**What you need to do**
Could you return, word for word, the lines in the rows below, starting with the line that contains "Select sender name Elmarie van Zyl" and going on through the line that contains "click(587, 72)", with both of those lines included?

Start Data to use

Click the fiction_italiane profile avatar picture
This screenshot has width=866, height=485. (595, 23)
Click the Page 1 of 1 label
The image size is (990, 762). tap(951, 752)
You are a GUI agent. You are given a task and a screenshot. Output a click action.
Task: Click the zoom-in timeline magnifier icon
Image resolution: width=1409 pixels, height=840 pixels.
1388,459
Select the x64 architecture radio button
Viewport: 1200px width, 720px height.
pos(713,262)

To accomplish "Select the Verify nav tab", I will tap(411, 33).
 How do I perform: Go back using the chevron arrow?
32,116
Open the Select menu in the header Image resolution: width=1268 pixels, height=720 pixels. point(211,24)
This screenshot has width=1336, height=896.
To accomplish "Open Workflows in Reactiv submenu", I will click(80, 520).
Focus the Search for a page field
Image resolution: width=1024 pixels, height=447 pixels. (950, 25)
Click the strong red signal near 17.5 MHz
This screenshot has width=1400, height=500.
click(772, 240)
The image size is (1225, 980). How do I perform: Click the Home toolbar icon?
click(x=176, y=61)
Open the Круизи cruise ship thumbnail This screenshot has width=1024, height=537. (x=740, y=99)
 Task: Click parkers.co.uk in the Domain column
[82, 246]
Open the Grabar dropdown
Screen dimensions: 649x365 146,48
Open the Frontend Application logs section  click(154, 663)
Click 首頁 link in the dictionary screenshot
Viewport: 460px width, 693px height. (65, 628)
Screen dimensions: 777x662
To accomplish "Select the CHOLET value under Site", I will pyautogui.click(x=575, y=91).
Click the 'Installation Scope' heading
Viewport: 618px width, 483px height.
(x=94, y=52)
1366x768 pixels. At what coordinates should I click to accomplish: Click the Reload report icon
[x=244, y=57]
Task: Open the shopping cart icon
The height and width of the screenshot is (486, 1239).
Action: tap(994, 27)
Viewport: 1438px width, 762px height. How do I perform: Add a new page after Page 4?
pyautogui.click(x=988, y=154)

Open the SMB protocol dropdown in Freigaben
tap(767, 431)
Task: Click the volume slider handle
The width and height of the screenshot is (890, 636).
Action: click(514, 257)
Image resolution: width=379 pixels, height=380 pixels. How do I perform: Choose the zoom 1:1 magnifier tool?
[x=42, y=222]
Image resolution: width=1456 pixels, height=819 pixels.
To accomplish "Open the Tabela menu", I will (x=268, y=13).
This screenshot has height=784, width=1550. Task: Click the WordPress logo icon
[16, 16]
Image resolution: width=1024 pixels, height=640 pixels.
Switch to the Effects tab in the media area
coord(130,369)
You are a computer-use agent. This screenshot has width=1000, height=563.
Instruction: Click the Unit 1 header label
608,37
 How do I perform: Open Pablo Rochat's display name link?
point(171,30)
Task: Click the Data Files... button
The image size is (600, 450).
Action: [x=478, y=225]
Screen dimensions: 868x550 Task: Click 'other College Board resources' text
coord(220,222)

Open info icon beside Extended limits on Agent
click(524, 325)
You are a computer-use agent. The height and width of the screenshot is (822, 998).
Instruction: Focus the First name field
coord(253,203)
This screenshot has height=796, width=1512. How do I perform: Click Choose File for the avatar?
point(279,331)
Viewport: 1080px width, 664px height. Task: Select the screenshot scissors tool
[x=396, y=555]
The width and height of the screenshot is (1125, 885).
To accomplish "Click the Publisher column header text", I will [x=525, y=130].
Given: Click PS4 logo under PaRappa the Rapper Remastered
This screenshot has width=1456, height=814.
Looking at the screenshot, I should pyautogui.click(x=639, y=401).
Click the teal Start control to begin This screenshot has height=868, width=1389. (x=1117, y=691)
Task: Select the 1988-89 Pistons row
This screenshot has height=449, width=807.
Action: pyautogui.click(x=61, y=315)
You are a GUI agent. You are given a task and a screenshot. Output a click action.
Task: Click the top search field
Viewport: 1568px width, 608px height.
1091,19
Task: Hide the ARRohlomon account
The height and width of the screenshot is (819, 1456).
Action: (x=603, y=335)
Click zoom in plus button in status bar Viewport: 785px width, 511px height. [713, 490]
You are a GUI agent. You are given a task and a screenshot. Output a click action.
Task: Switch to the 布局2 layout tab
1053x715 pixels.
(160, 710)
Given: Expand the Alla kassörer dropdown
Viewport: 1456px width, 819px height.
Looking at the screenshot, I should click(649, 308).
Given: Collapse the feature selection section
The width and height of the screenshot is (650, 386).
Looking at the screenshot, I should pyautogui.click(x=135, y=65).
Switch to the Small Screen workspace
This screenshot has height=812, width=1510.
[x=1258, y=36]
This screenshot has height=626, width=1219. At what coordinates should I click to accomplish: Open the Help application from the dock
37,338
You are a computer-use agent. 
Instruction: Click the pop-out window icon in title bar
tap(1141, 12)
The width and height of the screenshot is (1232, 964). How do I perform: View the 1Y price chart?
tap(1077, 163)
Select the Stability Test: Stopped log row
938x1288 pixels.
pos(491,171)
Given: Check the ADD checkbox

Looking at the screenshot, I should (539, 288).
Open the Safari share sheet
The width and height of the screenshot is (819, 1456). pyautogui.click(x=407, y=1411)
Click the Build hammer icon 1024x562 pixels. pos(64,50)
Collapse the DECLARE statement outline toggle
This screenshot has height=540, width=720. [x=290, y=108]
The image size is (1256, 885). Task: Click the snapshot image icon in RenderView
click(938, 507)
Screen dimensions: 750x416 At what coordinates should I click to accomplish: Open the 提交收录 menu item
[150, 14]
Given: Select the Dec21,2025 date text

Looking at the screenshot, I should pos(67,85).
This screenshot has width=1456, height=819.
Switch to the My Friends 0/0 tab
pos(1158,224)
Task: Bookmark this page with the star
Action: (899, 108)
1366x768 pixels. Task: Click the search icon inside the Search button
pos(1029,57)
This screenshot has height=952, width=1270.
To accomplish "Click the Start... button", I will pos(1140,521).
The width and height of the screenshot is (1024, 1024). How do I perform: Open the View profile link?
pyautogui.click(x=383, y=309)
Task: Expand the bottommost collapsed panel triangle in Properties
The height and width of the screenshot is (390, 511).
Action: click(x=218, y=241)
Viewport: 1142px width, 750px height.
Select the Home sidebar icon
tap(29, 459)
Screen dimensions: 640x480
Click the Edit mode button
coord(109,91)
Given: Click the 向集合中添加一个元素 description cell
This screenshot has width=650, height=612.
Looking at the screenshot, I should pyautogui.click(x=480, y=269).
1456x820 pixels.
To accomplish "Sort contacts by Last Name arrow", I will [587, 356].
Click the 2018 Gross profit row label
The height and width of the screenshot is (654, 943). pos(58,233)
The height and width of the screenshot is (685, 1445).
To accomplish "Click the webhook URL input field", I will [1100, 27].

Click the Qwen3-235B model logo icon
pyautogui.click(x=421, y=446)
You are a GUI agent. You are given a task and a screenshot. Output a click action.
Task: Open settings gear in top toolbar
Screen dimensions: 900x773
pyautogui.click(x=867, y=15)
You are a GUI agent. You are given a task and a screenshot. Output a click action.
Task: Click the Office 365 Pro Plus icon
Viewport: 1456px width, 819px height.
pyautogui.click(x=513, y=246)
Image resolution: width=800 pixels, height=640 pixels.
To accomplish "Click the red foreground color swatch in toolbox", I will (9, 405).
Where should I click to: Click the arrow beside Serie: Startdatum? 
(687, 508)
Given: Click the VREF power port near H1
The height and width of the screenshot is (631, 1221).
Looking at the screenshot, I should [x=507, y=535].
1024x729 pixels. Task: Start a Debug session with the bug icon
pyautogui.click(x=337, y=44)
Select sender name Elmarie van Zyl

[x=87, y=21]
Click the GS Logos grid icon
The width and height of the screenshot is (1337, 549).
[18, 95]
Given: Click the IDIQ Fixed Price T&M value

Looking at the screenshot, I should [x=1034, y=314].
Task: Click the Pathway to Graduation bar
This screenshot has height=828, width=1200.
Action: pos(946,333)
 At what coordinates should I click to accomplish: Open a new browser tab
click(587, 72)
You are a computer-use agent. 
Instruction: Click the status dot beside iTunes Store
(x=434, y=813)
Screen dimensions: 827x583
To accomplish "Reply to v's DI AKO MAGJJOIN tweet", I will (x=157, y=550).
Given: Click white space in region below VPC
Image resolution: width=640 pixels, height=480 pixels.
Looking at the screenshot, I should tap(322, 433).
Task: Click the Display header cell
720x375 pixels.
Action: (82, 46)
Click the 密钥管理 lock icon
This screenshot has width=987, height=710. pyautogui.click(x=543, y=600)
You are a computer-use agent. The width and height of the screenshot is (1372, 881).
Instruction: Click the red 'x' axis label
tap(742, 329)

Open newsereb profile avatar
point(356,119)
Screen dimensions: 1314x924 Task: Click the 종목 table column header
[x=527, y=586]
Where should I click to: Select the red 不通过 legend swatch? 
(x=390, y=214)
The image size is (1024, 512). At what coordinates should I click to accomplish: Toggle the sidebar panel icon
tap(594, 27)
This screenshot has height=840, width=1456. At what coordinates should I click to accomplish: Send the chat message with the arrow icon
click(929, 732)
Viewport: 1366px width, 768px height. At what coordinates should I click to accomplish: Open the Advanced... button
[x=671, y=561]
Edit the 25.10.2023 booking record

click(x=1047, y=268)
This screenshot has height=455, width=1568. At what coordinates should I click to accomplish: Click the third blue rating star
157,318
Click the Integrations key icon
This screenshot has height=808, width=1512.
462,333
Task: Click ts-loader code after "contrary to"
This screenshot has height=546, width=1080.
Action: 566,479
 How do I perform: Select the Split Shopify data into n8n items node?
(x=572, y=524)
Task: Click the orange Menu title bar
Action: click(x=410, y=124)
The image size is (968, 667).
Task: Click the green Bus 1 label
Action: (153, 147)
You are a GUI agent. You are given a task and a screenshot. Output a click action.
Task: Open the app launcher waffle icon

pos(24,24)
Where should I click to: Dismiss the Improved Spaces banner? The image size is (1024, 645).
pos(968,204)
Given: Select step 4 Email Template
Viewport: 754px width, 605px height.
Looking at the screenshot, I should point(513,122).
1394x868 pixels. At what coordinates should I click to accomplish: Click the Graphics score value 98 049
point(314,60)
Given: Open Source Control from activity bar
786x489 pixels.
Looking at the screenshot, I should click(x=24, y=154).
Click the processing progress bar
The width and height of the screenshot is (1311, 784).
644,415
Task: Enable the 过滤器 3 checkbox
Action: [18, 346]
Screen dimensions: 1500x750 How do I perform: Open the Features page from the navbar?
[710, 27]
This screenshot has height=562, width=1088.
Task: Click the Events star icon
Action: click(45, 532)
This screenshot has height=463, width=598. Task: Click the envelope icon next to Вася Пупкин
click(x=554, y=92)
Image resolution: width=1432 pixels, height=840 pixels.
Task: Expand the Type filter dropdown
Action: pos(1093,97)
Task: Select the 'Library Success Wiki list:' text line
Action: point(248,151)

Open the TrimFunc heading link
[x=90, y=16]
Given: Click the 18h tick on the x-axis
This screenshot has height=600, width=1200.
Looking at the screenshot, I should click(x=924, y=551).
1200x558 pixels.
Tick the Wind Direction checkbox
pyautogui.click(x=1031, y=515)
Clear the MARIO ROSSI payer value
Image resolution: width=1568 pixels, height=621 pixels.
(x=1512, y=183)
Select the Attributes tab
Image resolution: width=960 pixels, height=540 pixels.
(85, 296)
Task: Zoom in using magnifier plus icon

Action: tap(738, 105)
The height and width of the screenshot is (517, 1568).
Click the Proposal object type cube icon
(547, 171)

End Data to use

**Task result**
Select sender name Elmarie van Zyl

[x=87, y=21]
Click the GS Logos grid icon
The width and height of the screenshot is (1337, 549).
[18, 95]
Given: Click the IDIQ Fixed Price T&M value

Looking at the screenshot, I should [x=1034, y=314].
Task: Click the Pathway to Graduation bar
This screenshot has height=828, width=1200.
Action: pos(946,333)
 At what coordinates should I click to accomplish: Open a new browser tab
click(587, 72)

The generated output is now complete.